On the scale of lows, there’s Rep. Anthony Weiner, who couldn’t quite quit his sexting habit; there are the many Secret Service agents who couldn’t quite quit their paying-prostitutes habits; there’s Bill Clinton, who couldn’t quite quit his womanizing habits.

And now, there’s the CIA — with contractors, apparently, who couldn’t quite quit the thieving. Of candy bars, no less.

Yes, indeed.
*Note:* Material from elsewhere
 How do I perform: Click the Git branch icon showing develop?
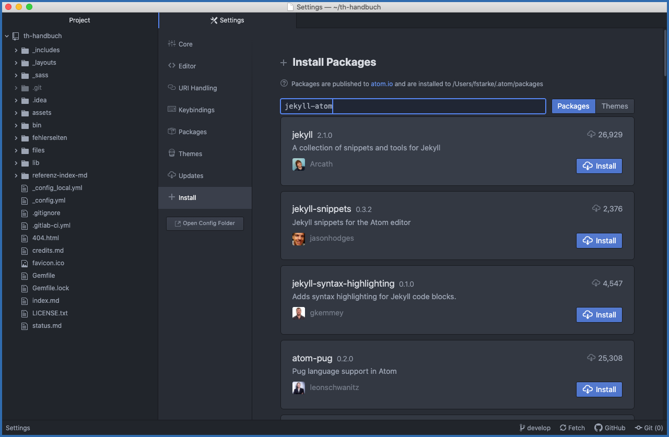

Some of the country’s brightest and best when it comes to intel and spy game stuff were caught on camera tapping into vending machines and stealing snacks.

BuzzFeed News, following receipt of Freedom of Information Act documents, first reported the dastardly deeds, explaining how the agency was just forced to fire several contractors after finding they had stolen $3,314 worth of vending snacks over the span of several months in late 2012 and early 2013.

The CIA, acting on what must have been a tip, installed cameras by the vending machines and discovered, much to their red-faced chagrin, their own contracted people rigging the electronic payment system and using dummy cards for the “FreedomPay” process that were devoid of funds.

What genius.

And now the Department of Justice has been notified to look into the matter.

But really, it’s scandals like this that lead a good American to wonder: What’s going on with U.S. intel?

Is this more evidence of the Deep State shenanigans at work?

Apparently, there was a lone mastermind with “knowledge of computer networks,” investigators said. And he’s also apparently admitted his crime, explaining to officials that he first tested the vending hack, and then shared it with colleagues.

But seriously, doesn’t intel have anything better to do than waste its time and resources — taxpayer resources — on hacking into vending machines for some free snackage? After all, according to Democrats, Russians came on strong in the 2016 elections to upset the presidential outcome by whatever electronic hacking means available.

Perhaps now we know why. With a CIA like this, Russia barely has to try.